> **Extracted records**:
[Start of section]
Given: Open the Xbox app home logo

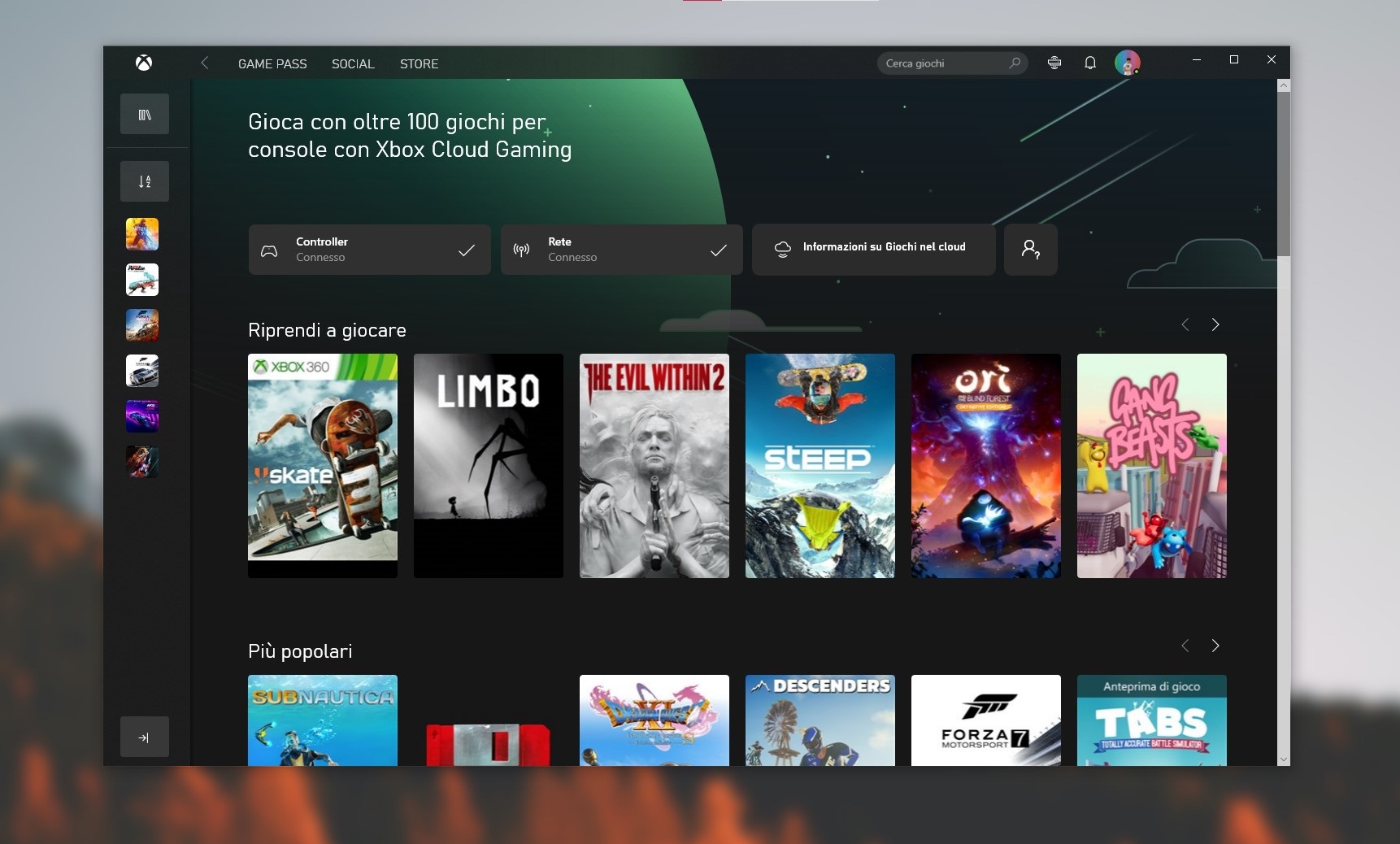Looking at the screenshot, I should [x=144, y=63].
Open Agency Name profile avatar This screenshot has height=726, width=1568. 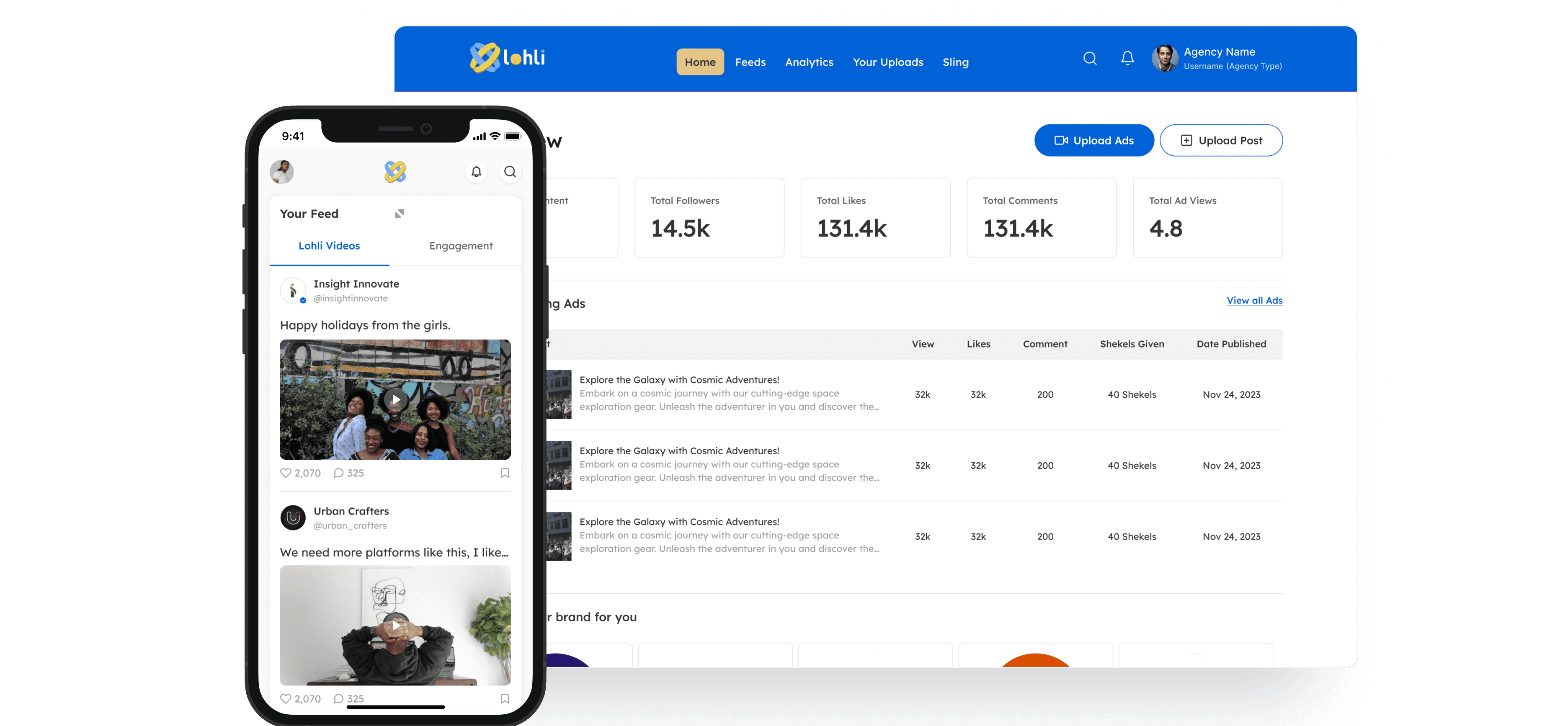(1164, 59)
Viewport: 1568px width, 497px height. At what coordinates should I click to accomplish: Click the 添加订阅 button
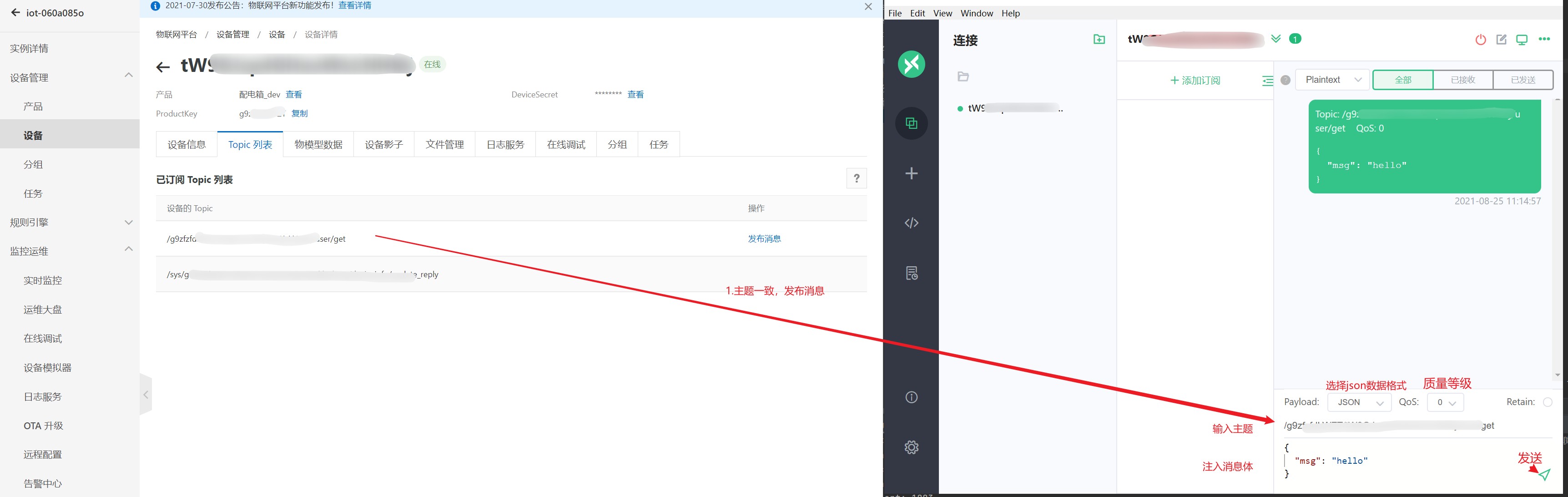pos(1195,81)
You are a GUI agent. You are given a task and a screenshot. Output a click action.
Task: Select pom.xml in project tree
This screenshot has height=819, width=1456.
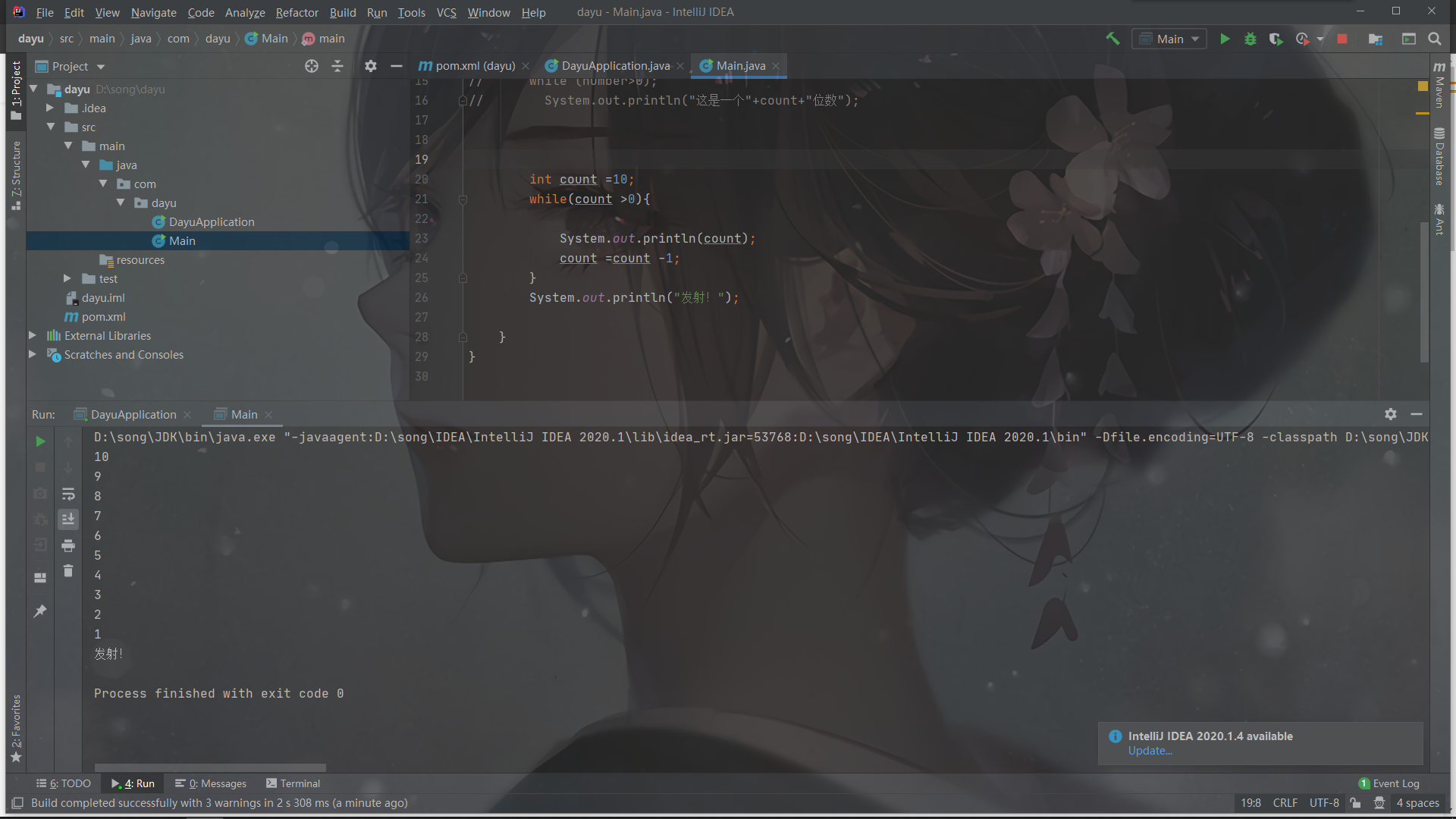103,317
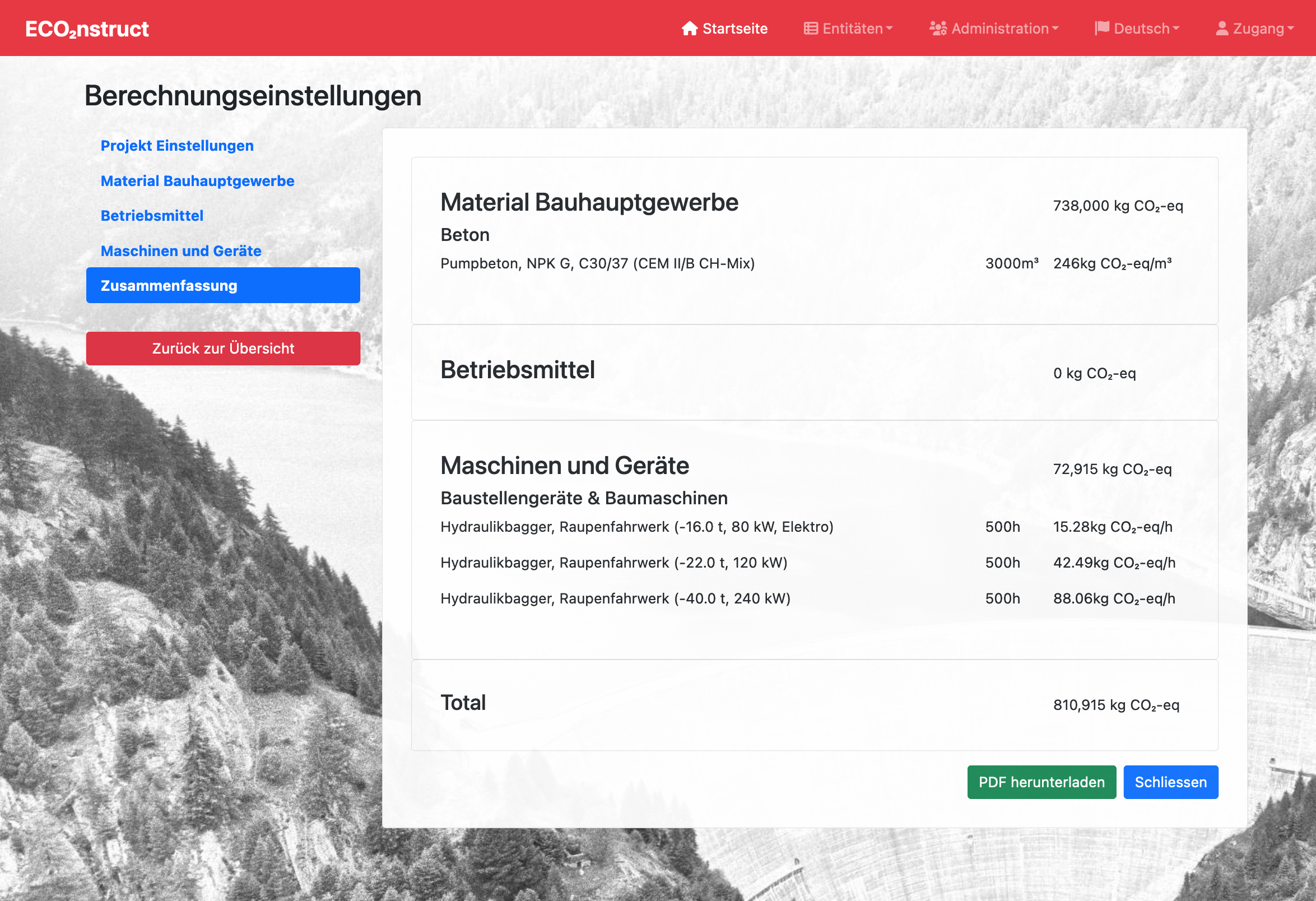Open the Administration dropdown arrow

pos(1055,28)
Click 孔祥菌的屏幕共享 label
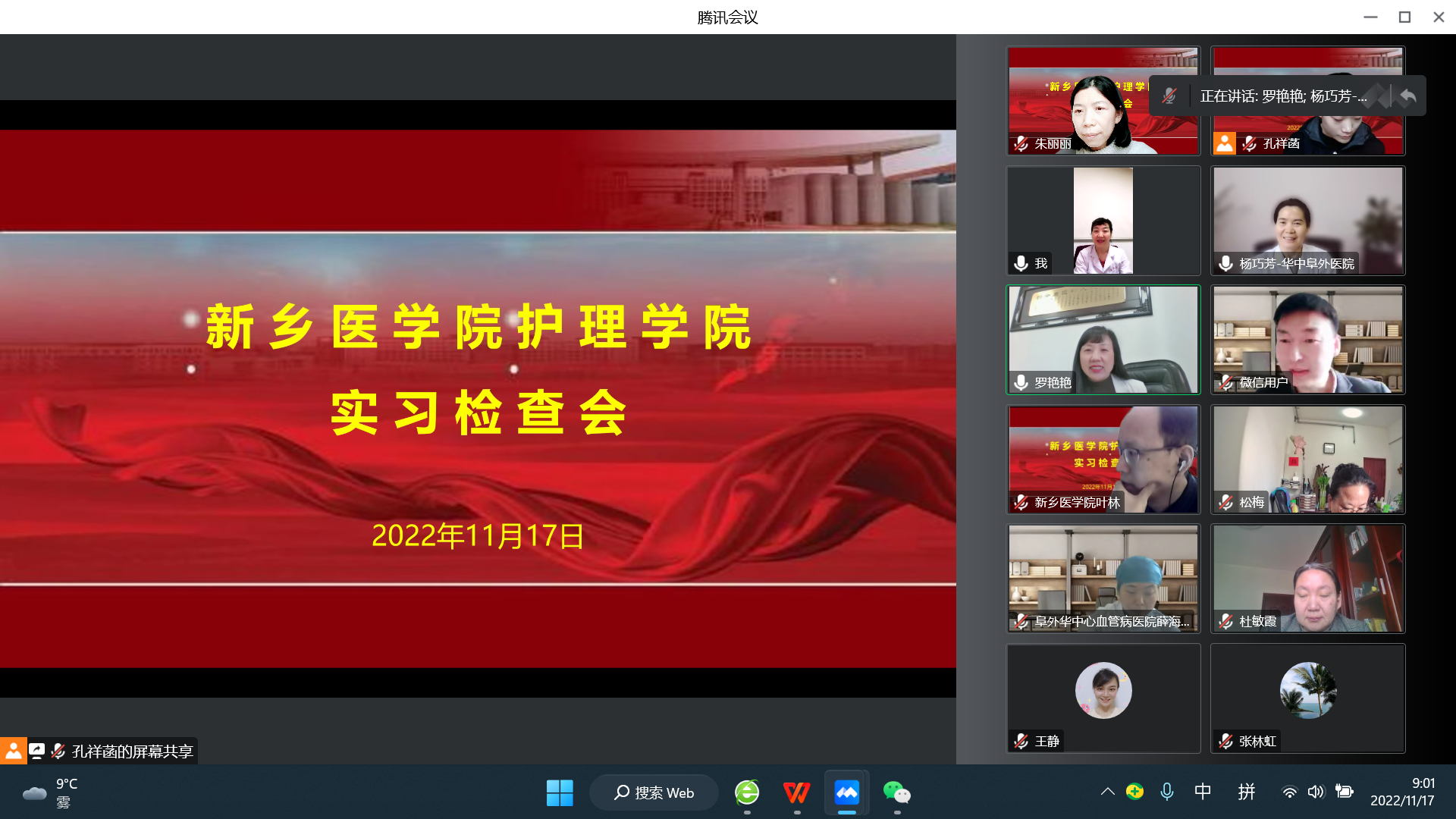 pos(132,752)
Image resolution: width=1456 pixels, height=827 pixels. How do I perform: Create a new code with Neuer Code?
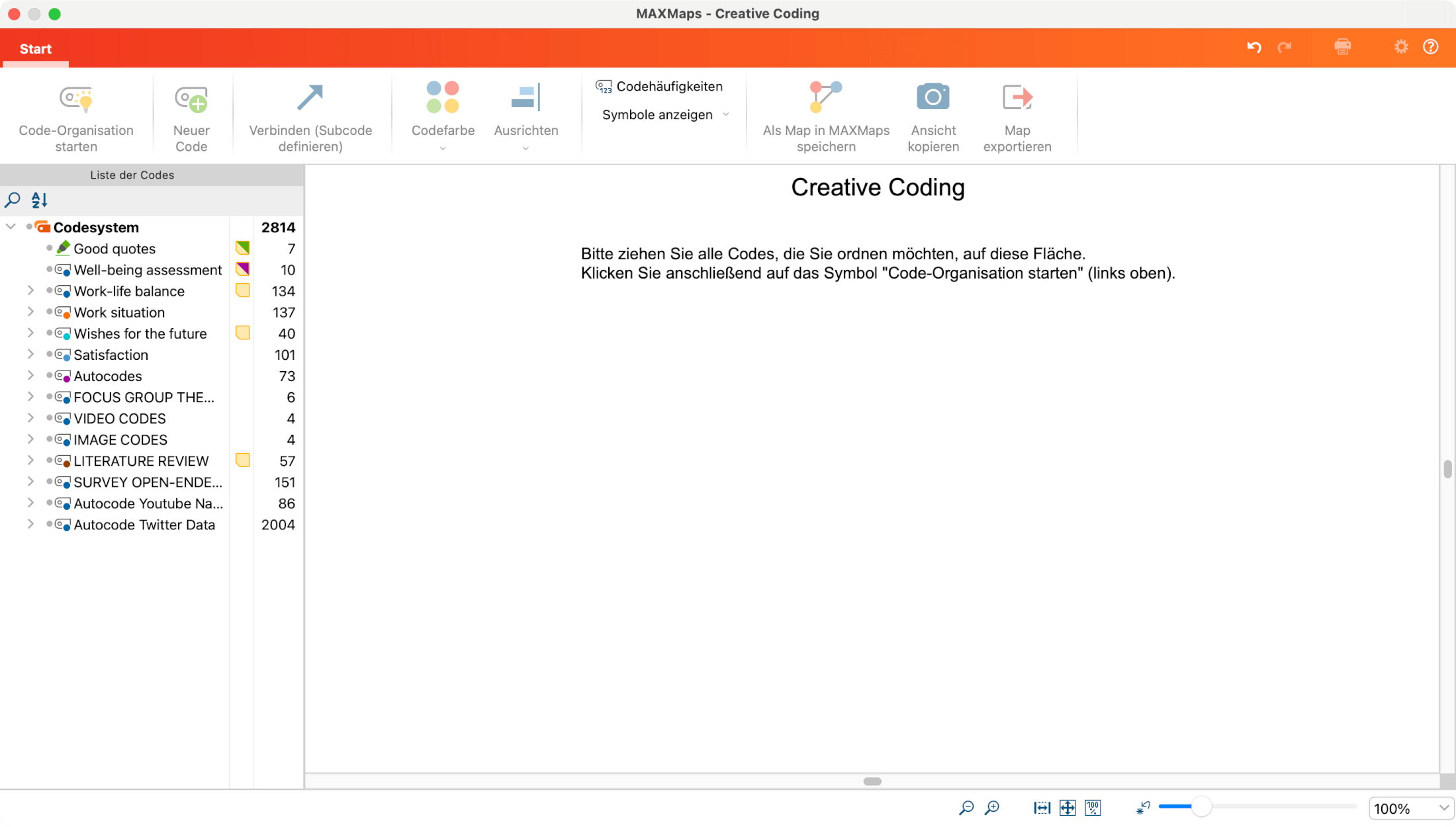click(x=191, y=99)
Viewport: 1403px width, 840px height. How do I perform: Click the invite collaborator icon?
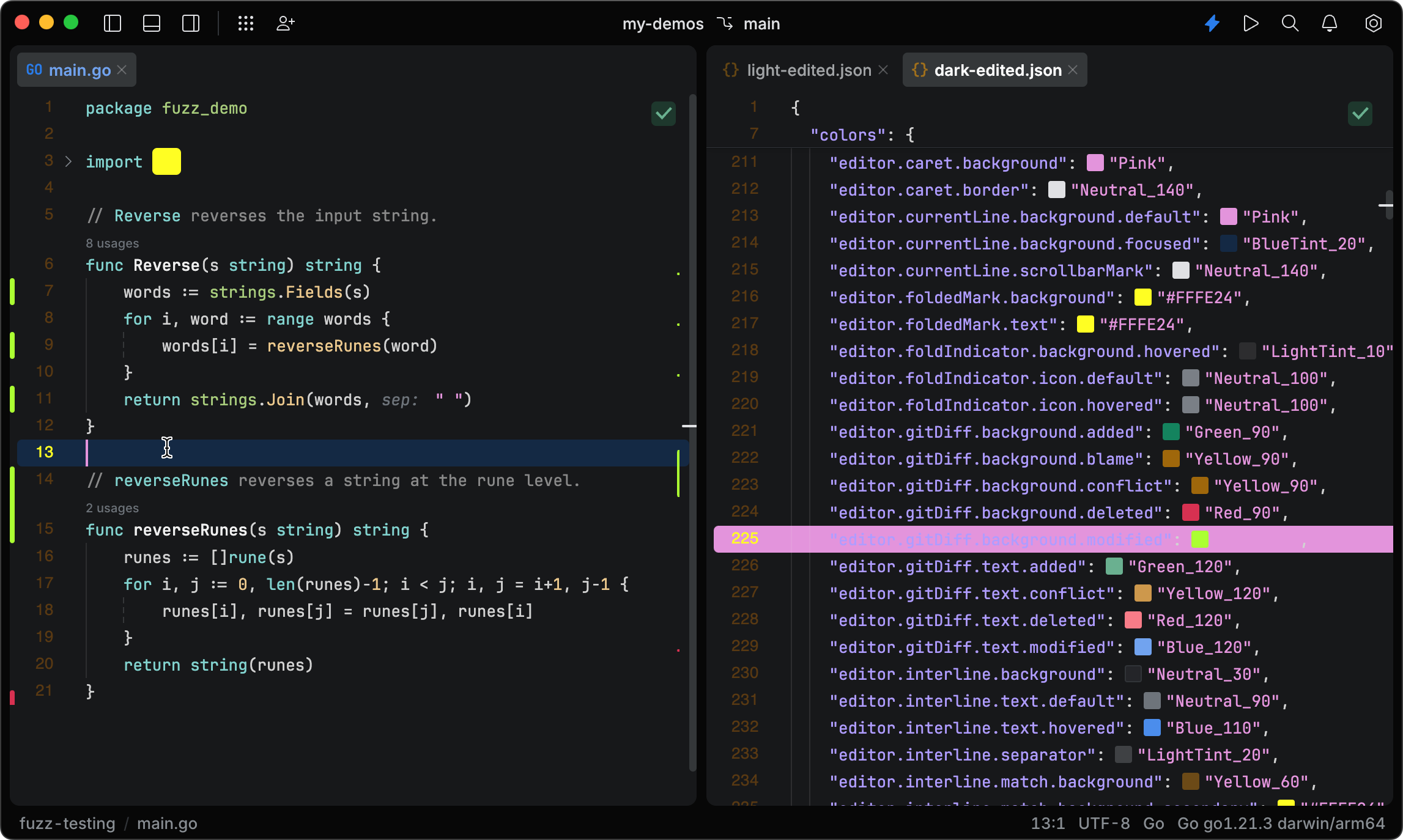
[End of section]
> **THE TASK**: Please retype, exactly and with the pictures left out, the lines from the line containing "Click 孔祥菌的屏幕共享 label" through the last line of the records above.

> **RESPONSE TO THIS TASK**:
Click 孔祥菌的屏幕共享 label
 pos(132,752)
Image resolution: width=1456 pixels, height=827 pixels. How do I perform: Create a new code with Neuer Code?
click(x=191, y=99)
Viewport: 1403px width, 840px height. How do I perform: Click the invite collaborator icon?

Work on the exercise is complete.